Curriculum and Education

The Texas Medical Center

Curriculum

The diagnostic radiology program at UTHealth is uniquely positioned to provide exposure to a wide breadth of disease states, a critical component of radiology training.

Our training institutions complement one another and culminate into a comprehensive training experience which produces residents who are well-prepared for both academic and private practice sectors. Memorial Hermann Hospital- Texas Medical Center is a Level 1 trauma center with over 1,000 beds that provides leading-edge care in cardiology, neuroscience, orthopedics, and much more. Lyndon B. Johnson General Hospital is a Level 3 trauma center which provides comprehensive primary and specialty care to a large catchment area. MD Anderson Cancer Center is one of the preeminent cancer centers in the world. Our affiliation with Texas Children’s Hospital affords exposure to complex pediatric patients at a leading institution.


Years 1-3: Core Clinical Rotations

Residents are typically assigned in two- or four-week blocks to one of the following subspecialty areas of radiology (approximate total length of time):

  • Breast imaging (8 weeks)
  • Emergency radiology (8 weeks)
  • Gastrointestinal / Genitourinary radiology (26 weeks)
  • GI fluoroscopy (4 weeks)
  • Interventional radiology (12 weeks)
  • Musculoskeletal radiology (8 weeks)
  • Neuroradiology (16 weeks)
  • Night Float (18 weeks)
  • Nuclear medicine (14 weeks)
  • Pediatric radiology (12 weeks)
  • Thoracic and Cardiothoracic radiology (12 weeks)
  • Ultrasound (10 weeks)

Additional rotations include:

  • American Institute for Radiologic Pathology (4 weeks)
  • MD Anderson General, a blend of multiple subspecialities with an emphasis on oncology (4 weeks)

From the beginning of R1 (PGY-2) year, residents are expected to read independently, be involved in the performance and interpretation of patient examinations, and participate in discussions concerning diagnostic problems. The core principles of radiology are emphasized throughout each rotation. The residents are encouraged to work toward increasing levels of responsibility, particularly in the emergency radiology rotations and in the time leading up to call.

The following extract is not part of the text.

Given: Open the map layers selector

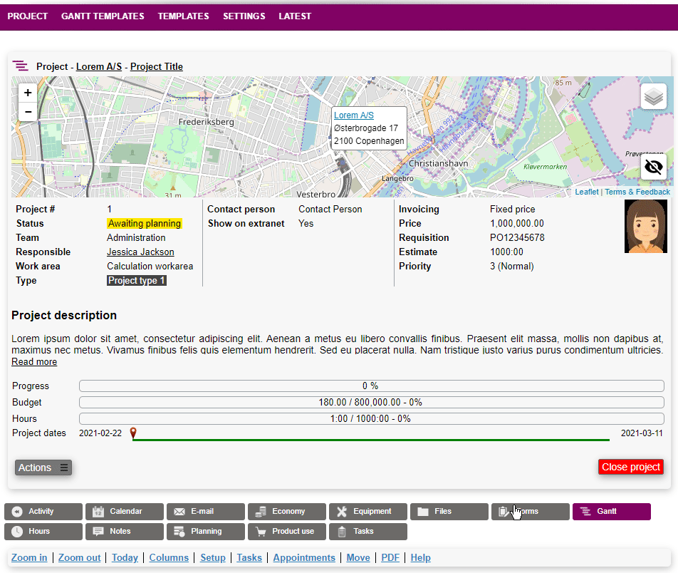Looking at the screenshot, I should pyautogui.click(x=653, y=96).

Generally, the subspecialty divisions are organized by body system, and each encompasses a variety of modalities, enabling residents to become familiar with anatomy, pathology and pathophysiology of disease spanning the entire body. Our radiologists and residents alike are valuable members of the patient care team.

Year 4: Elective Year

The Elective Year represents a valuable educational opportunity to pursue advanced exposure to many modalities and procedures.

Residents can take several elective rotations including Cardiac MRI, Body MRI, PET/CT, Musculoskeletal Imaging, Neuroradiology, as well as a Healthcare Management course and dedicated pathways, including ESIR, MDACC Research, and Nuclear Medicine.

ESIR Pathway:

Early Specialization in Interventional Radiology (ESIR) is a training option for Diagnostic Radiology residents who wish to specialize in interventional radiology. ESIR training is completed within the 4-year diagnostic radiology residency. It requires a total of 11 IR or IR-related rotations (minimum of 44 weeks) and an ICU rotation of at least 4 continuous weeks. During the ESIR year, the resident must document at least 500 interventional radiology or IR-related procedures. Residents need to declare their interest in the ESIR pathway by the middle of the R3 year. Currently, we accept up to 4 R3 residents each year for this pathway.


Education

Teaching in each clinical section occurs at the workstation daily. Our faculty are subspecialty trained, maximizing the quality of image interpretation and procedural skills that our trainees develop throughout their residency.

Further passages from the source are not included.